Varias asociaciones de guardias civiles han reclamado formalmente al ministro del Interior, Fernando Grande-Marlaska, que se suprima del proyecto de modificación del Reglamento de la Ley Orgánica sobre derechos y libertades de los extranjeros la cláusula que permitiría a solicitantes de regularización presentar una declaración responsable de inexistencia de antecedentes penales cuando su país de origen no haya remitido el certificado oficial en el plazo de un mes.
La petición ha sido suscrita por Jucil, la Unión de Oficiales, la Asociación Unificada de Guardias Civiles (AUGC), la Asociación Española de Guardias Civiles (AEGS), ASES-GC y la Asociación de Cabos, que han remitido un documento conjunto al titular de Interior solicitando que se oponga a la inclusión de dicho apartado en el texto definitivo.
El punto controvertido del proyecto de Real Decreto
Según ha informado Jucil en un comunicado, el proyecto de Real Decreto contempla que, una vez solicitado el certificado de antecedentes penales al país de origen, si no se recibe respuesta en el plazo de un mes, el interesado pueda aportar una declaración responsable en la que afirme carecer de antecedentes.
Para las asociaciones firmantes, este mecanismo supone una modificación sustancial del sistema de garantías actualmente exigido en los procedimientos de regularización administrativa de personas extranjeras.
En su escrito dirigido al ministro del Interior, las organizaciones sostienen que esa previsión “debe suprimirse del texto final”, al considerar que permitiría la regularización de personas sin ofrecer garantías reales sobre su pasado delictivo.
Argumentos de las asociaciones de guardias civiles
Las asociaciones advierten de que la introducción de esta cláusula “deja sin efecto la garantía para la seguridad de la ciudadanía” y, además, podría generar un riesgo para los agentes de la autoridad encargados de la aplicación y control de la normativa.
En el documento remitido a Fernando Grande-Marlaska, subrayan que la posibilidad de sustituir un certificado oficial por una declaración firmada por el propio solicitante abriría, a su juicio, “una puerta abierta para incorporar a la sociedad española a individuos que podrían haber cometido delitos muy graves en otros países”.
Desde esta perspectiva, insisten en que la acreditación de la inexistencia de antecedentes penales debe realizarse mediante documentación oficial, y no a través de una simple manifestación personal.
Solicitud formal al ministro del Interior
En su condición de máximo responsable de la seguridad, las asociaciones han solicitado formalmente al ministro del Interior que se oponga a la inclusión de este apartado en la modificación del Reglamento.
Las organizaciones firmantes reiteran que no se debe regularizar a ningún inmigrante que no acredite oficialmente la carencia de antecedentes penales en sus países de residencia anteriores.

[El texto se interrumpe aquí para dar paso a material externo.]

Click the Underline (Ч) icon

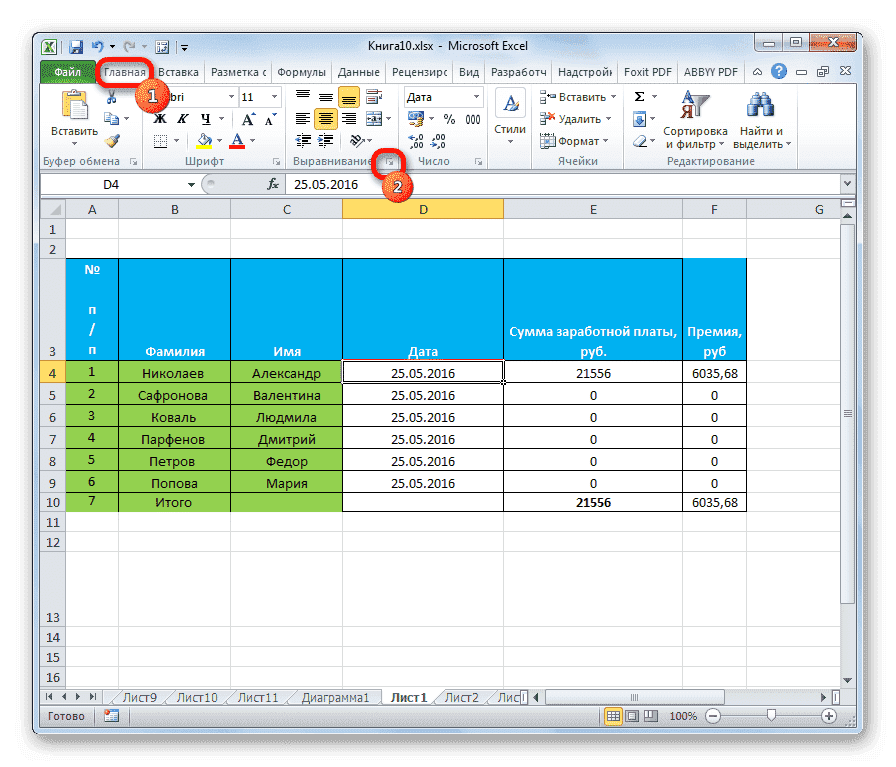[x=205, y=119]
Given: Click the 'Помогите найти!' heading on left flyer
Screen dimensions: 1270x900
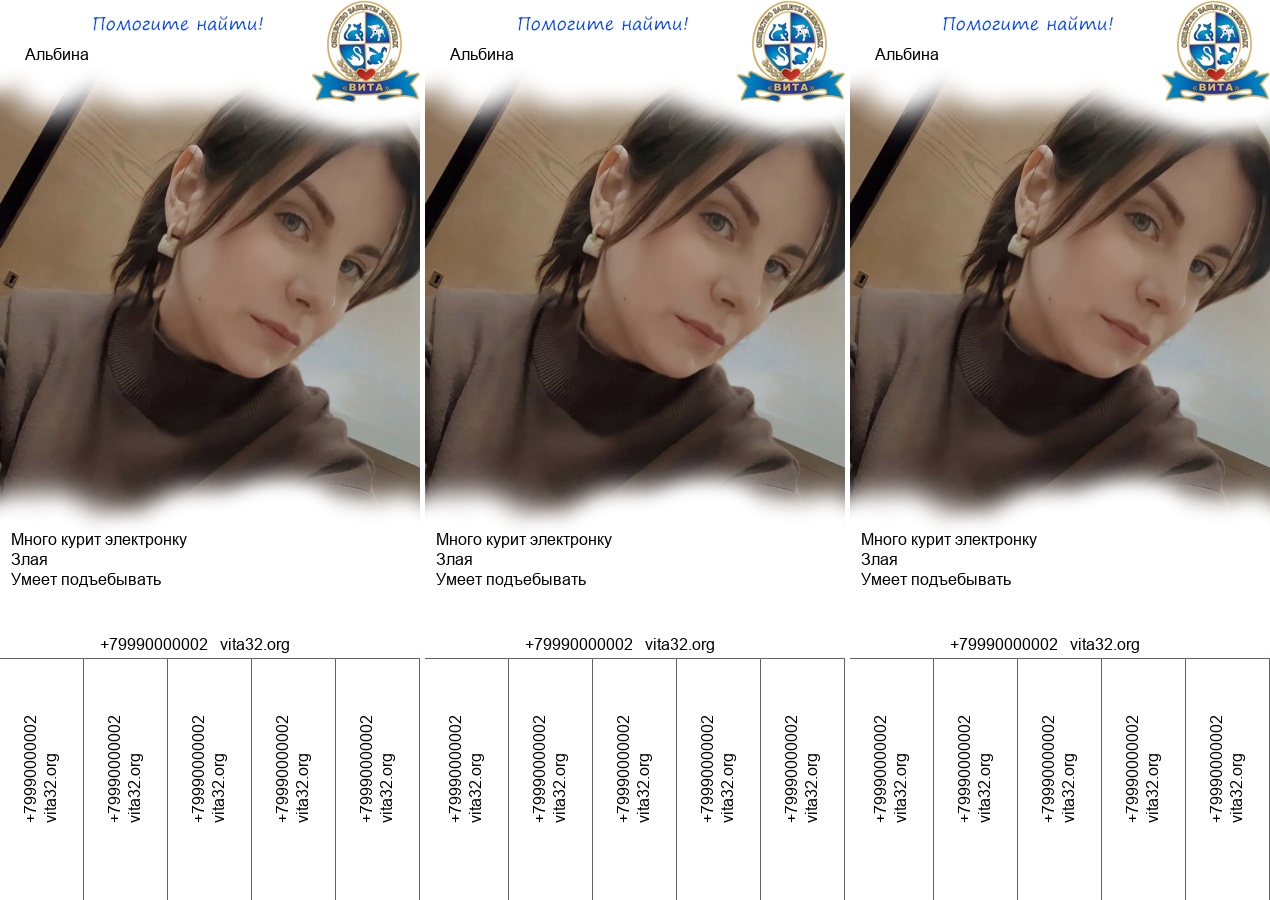Looking at the screenshot, I should click(178, 24).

A su juicio, la exigencia de un certificado expedido por las autoridades competentes constituye una garantía básica dentro del procedimiento administrativo.
El comunicado difundido por Jucil recoge que las asociaciones consideran imprescindible mantener ese requisito como condición previa a cualquier proceso de regularización, evitando que una declaración responsable sustituya al documento oficial cuando no se haya recibido respuesta del país de origen en el plazo previsto.
Debate sobre la modificación del Reglamento de Extranjería
El punto cuestionado por las asociaciones de guardias civiles afecta específicamente al requisito de acreditación de antecedentes penales en el marco de los procesos de regularización. Según lo previsto en el proyecto, la falta de respuesta del país de origen en el plazo de un mes habilitaría al solicitante a presentar una declaración responsable en sustitución del certificado oficial.
Las organizaciones firmantes sostienen que esa previsión debe eliminarse del texto final, al considerar que compromete las garantías vinculadas a la seguridad y al control administrativo.